This is very amuzing.... Well some isn't but...how could people actually do this to their kids??http://www.azcentral.com/news/columns/articles/1220roberts1220.html
And now my picks for Mom of Year
Laurie Roberts Republic columnist Dec. 20, 2006 12:00 AM
Come now the latest candidates for Arizona's Mother of the Year, two fine nominees who join a crowded field of standouts that simply must be recognized for the rather astonishing levels of maternal care and concern they've demonstrated in 2006.
This year's crop of contenders is a most impressive group, including the usual assortment of mothers who prefer their boyfriends to their kids. Who can forget Janene Allred? She knocked around her 8-year-old daughter one Saturday morning, then locked her in her room and left to visit her boyfriend. Thirty hours later, she came home after a friend notified her that she was on the Sunday evening news.

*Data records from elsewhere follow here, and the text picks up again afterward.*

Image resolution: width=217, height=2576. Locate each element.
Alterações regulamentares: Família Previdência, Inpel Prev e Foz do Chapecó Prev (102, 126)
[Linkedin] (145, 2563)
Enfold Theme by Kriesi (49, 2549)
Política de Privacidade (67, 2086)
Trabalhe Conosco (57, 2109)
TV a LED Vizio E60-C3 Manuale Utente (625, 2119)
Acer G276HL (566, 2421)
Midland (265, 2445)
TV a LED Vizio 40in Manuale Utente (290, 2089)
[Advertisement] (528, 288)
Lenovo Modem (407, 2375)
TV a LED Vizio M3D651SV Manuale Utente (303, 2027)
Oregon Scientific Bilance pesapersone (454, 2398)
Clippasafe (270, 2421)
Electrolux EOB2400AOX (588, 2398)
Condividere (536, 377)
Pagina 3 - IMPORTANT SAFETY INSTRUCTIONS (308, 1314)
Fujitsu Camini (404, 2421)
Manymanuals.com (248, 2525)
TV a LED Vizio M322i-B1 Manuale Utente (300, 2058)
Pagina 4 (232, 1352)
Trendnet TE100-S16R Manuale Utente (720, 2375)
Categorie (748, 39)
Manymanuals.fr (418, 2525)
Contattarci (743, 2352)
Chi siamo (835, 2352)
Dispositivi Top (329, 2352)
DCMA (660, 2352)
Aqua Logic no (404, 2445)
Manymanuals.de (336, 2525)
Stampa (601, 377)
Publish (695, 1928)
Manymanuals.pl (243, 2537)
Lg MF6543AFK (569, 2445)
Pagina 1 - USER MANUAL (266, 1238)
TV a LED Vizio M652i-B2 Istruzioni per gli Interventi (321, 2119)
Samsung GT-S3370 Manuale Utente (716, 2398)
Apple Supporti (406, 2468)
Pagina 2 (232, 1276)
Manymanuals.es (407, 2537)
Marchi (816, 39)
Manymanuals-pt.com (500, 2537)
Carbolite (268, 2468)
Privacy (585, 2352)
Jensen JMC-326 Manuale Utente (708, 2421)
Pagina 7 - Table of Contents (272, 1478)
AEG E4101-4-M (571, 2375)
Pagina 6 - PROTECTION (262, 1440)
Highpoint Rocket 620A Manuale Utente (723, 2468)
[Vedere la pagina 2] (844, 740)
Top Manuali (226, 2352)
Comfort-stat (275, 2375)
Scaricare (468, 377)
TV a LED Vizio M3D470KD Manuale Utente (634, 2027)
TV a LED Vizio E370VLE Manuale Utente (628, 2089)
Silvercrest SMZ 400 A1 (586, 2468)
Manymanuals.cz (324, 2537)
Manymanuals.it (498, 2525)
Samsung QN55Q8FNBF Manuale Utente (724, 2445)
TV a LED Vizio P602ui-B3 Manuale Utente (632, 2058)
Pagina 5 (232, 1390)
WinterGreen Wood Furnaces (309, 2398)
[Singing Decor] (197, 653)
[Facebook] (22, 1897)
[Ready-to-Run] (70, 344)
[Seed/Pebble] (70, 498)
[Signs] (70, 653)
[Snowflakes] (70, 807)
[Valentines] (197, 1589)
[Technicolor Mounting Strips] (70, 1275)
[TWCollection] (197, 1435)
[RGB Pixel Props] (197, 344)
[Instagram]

In April, the tearful mother came to court and asked for her daughter back. "I think I deserve a second chance to be a parent," she told a judge through her tears. The judge was apparently unimpressed, sending poor Janene to prison for 2½ years.
That one's going to be tough to beat, but I'm guessing that our latest nominees will give Janene a run for the title of MOY.
First comes Gardenia Zakrzewski-Johansson, 39, aka Scottsdale's shopping mommy. Zakrzewski-Johansson, as the world by now knows, needed to pick up a gift at Neiman Marcus one afternoon last week. So she grabbed her dog, left her 2-year-old in the BMW and asked the parking valet to keep an eye on the sleeping boy.
Thirty-five minutes later, she returned with a bag of makeup and an air of indignation that police would deign to question her about her parenting technique. "She was uncooperative and kept stating that she did nothing wrong and that the valets were supposed to be watching her child," the Scottsdale police report said.
Turns out it doesn't appear to have been the first time Zakrzewski-Johansson left the baby in the Beemer. On Dec. 4, according to a police report, she'd been browsing for 15 or 20 minutes inside a north Scottsdale jewelry store when she suddenly announced to an employee that her son was in the car and would the employee mind watching him while she went to Starbucks. Several store employees told police that Zakrzewski-Johansson then went to the car, got her dog and disappeared into a nearby Starbucks for another 15 to 20 minutes.
No word on what she and her dog ordered. I'm guessing an Alpo Espresso Macchiato.
While Zakrzewski-Johansson was pondering the unfairness of it all last week, a few miles south in Mesa, Rosanna Kaye Dudley, 36, was trying to force her 12-year-old son into her car. It seems she'd been drinking and the kid didn't want to get in.
Maybe it's because her driver's license was revoked, due to her previous DUIs. Maybe it's because the terms of her month-old probation on a prostitution-related felony offense say she's not supposed to drink. Maybe it's because the kid just plain didn't want to die that day.
At any rate, somebody heard the argument in their apartment parking lot last Wednesday afternoon and called the cops, who found Dudley in the car with the motor running, trying to pull the boy inside.
Dudley, who told police she'd had only one malt liquor beer, smelled boozy, had bloodshot eyes and slurred speech. She was mumbling and made no sense, according to police. While results from blood tests aren't yet back, Mesa Sgt. Chuck Trapani told me Dudley couldn't stand up long enough to perform field sobriety tests.
"The mom was yelling at her son that it was his fault police were there," he said.
Proving once again that there are mothers and there are moms, and just because you are one doesn't mean you even approach being the other.